Increasingly, universities are recognising this, and are doing two things. Firstly, they are encouraging students and researchers to consider the panoply of other potential careers out there, and to recognise that some might even be as satisfying for them as research. Secondly, they are providing them with the skills necessary to get them.
The Conference heard from the University of Manchester, where researchers make up almost a third of their 6,000 research active staff. They have recognised the need to provide a framework of support for researchers, and have in place leadership and career development programmes, careers events, research into management schemes, and fellowships, mentoring and coaching.
That all sounds good, but the feedback they’ve received from researchers is that the support the receive in practice is patchy, particularly in the appraisal system, and many questioned its usefulness. Moreover, although the University provides 2,089 courses for staff, only 100 or so are specifically for research staff. That’s 5% for the 32% of their staff base who are researchers.

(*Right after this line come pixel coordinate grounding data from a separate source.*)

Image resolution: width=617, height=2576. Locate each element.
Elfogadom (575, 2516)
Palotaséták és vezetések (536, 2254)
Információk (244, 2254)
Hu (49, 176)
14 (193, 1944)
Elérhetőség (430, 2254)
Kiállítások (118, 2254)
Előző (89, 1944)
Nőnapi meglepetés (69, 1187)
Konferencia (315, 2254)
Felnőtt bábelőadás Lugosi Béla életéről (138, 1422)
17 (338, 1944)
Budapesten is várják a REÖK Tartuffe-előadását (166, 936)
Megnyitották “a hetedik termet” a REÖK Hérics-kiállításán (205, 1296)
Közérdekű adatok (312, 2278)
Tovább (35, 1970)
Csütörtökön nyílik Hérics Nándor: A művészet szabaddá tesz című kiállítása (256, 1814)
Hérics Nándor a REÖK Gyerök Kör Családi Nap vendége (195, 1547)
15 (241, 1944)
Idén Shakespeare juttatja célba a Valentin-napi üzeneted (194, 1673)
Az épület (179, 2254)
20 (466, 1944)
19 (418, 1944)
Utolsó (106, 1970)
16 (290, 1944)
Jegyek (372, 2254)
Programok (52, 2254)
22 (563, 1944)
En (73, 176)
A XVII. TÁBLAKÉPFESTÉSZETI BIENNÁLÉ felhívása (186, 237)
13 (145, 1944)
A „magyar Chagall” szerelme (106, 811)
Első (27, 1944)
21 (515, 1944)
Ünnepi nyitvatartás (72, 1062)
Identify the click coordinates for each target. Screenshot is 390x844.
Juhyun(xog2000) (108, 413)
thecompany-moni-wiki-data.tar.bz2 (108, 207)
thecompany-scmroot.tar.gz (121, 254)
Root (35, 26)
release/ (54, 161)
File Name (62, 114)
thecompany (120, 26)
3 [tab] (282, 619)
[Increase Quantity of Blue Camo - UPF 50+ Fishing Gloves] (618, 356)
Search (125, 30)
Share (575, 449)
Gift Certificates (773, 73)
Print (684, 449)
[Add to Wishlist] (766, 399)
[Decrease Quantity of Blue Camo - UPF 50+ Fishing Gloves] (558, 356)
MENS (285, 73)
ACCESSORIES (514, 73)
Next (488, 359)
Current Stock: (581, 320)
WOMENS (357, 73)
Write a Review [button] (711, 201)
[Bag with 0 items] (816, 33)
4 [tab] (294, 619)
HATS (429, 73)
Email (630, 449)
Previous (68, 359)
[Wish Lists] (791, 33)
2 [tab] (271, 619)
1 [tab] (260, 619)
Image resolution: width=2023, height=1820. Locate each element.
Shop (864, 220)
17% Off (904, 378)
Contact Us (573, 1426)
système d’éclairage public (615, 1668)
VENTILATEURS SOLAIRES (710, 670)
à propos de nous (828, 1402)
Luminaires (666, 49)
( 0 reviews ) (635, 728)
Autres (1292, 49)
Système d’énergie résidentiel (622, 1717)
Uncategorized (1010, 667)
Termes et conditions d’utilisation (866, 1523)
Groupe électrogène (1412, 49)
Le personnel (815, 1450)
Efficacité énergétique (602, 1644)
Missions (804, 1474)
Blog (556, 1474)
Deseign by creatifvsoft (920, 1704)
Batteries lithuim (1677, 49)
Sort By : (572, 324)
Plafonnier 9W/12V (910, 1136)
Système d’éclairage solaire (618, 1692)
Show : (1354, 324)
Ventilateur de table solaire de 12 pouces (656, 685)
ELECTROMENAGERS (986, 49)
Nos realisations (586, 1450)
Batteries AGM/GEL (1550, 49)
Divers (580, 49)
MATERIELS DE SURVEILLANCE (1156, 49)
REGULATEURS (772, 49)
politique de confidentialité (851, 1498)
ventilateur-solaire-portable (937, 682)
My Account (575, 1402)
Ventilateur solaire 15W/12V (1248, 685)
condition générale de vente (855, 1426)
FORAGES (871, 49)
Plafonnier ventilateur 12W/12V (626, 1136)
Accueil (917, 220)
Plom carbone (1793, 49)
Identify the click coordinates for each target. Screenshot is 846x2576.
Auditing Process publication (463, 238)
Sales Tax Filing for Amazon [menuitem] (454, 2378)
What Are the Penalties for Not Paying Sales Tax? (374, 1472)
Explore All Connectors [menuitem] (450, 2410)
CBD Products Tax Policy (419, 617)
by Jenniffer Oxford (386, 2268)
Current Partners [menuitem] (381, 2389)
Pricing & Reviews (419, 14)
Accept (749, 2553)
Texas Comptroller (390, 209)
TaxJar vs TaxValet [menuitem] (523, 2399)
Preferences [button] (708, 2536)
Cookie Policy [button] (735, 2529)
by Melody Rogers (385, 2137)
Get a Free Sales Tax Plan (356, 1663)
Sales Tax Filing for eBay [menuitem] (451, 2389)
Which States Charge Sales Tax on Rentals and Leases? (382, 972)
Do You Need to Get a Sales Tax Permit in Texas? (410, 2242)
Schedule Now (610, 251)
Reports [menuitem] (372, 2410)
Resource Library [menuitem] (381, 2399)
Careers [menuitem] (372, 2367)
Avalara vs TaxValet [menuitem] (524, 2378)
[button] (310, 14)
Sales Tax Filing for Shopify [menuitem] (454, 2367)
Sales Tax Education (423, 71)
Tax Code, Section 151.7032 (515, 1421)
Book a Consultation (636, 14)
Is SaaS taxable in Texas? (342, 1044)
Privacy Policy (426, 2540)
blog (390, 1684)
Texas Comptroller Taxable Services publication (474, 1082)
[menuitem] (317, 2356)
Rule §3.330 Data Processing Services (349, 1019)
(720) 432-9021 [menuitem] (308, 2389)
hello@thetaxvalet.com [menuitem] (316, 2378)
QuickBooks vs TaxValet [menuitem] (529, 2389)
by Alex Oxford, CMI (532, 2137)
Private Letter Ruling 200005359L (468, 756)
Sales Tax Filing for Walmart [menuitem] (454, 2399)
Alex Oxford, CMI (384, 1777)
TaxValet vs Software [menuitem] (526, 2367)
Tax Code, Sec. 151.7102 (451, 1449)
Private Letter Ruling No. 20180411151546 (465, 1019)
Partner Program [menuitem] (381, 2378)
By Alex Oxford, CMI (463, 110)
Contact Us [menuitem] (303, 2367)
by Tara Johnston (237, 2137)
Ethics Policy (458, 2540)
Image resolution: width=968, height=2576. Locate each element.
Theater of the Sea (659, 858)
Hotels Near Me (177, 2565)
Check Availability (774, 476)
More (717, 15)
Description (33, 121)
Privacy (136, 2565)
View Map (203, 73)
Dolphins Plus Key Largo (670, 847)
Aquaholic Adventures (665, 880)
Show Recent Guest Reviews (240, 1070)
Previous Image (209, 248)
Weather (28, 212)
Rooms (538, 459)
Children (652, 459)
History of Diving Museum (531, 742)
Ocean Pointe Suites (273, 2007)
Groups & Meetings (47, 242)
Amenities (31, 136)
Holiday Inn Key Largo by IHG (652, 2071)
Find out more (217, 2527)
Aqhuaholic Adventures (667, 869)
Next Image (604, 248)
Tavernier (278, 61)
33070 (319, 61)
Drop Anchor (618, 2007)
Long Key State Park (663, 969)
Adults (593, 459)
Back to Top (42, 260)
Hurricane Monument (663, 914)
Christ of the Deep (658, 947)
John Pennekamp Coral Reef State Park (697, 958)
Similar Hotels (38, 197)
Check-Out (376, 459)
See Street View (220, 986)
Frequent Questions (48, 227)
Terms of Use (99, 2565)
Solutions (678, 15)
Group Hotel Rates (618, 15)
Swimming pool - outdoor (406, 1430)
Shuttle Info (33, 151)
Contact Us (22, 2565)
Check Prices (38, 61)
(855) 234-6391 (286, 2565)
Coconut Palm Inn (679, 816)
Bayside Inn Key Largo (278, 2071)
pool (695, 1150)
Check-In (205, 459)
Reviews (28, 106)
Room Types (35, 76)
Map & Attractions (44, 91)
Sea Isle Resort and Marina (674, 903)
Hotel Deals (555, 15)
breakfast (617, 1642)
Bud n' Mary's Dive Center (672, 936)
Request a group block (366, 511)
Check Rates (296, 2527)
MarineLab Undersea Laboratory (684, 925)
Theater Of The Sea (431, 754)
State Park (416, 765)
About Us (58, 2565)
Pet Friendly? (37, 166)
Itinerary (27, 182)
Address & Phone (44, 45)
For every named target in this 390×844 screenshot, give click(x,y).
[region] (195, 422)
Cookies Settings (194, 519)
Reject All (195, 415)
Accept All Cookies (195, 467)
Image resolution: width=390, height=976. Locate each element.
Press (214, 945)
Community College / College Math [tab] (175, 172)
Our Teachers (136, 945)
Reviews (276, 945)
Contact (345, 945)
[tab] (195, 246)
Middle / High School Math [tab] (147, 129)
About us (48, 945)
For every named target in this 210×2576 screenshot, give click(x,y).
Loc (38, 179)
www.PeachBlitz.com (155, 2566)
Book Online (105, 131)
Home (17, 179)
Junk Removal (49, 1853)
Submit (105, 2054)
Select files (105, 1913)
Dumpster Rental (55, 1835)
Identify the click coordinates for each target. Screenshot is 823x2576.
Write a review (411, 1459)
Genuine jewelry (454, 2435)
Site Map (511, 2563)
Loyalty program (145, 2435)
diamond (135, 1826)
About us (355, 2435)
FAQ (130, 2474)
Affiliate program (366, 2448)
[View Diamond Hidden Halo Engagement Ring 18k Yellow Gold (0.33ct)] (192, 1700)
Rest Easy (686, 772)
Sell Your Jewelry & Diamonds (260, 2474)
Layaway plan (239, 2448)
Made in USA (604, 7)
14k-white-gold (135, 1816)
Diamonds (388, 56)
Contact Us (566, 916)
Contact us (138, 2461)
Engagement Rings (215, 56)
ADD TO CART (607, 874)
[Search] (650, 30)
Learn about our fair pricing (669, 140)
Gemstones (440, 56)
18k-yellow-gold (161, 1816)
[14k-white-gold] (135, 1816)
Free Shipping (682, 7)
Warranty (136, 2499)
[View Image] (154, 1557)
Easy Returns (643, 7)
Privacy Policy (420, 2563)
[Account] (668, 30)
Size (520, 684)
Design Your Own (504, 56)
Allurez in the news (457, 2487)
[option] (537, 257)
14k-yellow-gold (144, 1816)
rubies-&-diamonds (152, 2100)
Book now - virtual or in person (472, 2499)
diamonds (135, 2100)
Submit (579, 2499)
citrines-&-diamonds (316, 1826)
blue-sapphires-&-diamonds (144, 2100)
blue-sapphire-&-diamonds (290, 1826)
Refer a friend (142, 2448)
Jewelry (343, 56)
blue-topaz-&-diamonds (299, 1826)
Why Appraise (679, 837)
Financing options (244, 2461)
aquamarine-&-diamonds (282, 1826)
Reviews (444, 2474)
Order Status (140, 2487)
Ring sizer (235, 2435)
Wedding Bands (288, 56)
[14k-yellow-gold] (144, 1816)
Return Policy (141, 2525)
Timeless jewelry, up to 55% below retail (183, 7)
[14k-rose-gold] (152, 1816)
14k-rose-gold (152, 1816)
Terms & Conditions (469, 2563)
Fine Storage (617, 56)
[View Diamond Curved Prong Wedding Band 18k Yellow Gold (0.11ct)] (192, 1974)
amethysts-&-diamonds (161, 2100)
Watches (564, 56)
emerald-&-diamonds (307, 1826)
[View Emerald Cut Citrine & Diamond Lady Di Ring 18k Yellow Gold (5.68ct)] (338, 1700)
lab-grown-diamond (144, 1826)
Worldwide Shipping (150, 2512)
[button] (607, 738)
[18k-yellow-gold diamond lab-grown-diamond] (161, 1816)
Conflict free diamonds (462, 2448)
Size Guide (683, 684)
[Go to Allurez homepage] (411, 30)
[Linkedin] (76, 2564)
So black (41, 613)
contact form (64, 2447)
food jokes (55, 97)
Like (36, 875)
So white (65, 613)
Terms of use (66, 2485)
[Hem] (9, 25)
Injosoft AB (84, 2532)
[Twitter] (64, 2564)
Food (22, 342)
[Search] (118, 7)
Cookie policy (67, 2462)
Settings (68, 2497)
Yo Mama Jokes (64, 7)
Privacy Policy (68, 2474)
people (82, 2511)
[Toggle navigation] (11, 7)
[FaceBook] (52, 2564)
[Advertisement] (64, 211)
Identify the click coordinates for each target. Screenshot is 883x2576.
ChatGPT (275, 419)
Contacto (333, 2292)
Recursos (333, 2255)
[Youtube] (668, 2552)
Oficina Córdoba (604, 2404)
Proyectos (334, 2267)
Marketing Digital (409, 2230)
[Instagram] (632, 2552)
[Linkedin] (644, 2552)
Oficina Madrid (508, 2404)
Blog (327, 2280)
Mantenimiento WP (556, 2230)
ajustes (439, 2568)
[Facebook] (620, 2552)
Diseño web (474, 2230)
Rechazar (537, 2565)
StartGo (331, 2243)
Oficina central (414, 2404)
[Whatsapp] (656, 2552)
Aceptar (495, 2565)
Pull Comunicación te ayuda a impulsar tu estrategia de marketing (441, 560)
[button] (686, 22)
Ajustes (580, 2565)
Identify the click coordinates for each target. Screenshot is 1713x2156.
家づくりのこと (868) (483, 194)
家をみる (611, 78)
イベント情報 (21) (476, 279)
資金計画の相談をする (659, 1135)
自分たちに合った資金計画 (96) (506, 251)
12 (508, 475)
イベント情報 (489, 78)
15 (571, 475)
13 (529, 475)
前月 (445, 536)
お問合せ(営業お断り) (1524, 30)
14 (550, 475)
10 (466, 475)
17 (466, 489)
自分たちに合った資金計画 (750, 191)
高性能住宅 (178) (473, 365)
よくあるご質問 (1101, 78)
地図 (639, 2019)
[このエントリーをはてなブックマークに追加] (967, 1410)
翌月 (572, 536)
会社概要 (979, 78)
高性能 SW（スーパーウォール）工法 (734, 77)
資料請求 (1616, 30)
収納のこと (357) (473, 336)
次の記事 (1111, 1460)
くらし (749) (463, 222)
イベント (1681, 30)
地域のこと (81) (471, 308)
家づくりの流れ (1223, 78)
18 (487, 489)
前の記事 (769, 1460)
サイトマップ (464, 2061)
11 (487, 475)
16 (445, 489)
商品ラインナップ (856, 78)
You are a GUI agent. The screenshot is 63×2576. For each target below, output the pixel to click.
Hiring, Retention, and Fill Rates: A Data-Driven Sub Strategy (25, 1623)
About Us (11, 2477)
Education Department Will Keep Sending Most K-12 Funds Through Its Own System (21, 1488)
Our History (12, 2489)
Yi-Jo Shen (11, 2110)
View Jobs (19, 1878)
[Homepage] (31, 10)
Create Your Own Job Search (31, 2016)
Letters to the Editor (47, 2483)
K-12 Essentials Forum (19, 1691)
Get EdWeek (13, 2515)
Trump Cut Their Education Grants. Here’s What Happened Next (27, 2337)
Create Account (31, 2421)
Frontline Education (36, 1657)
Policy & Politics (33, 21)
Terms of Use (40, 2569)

Of course, many of the other 95% may well be appropriate for them. However, it does demonstrate that, whilst great strides have been made in providing for researchers in the last twenty years, they are still somewhat overlooked. We need to do more. But what? And how?
Perhaps the Vitae survey can give an idea. Those questioned were asked to give advice to those who were still unsettled and unsure what to do. They suggested that they should:
- be positive and brave, and move early;
- invest time in preparation and getting advice;
- use networks and talk to former research staff;
- develop transferable competencies;
- get wider experience beyond research;
- be flexible;
- mentally move on;
- be humble, but learn to sell yourself.
All logical, all obvious, but universities need to do more to encourage researchers and students to develop these skills and offer more opportunities to explore other avenues. We’ve come a long way, but we still have far to go.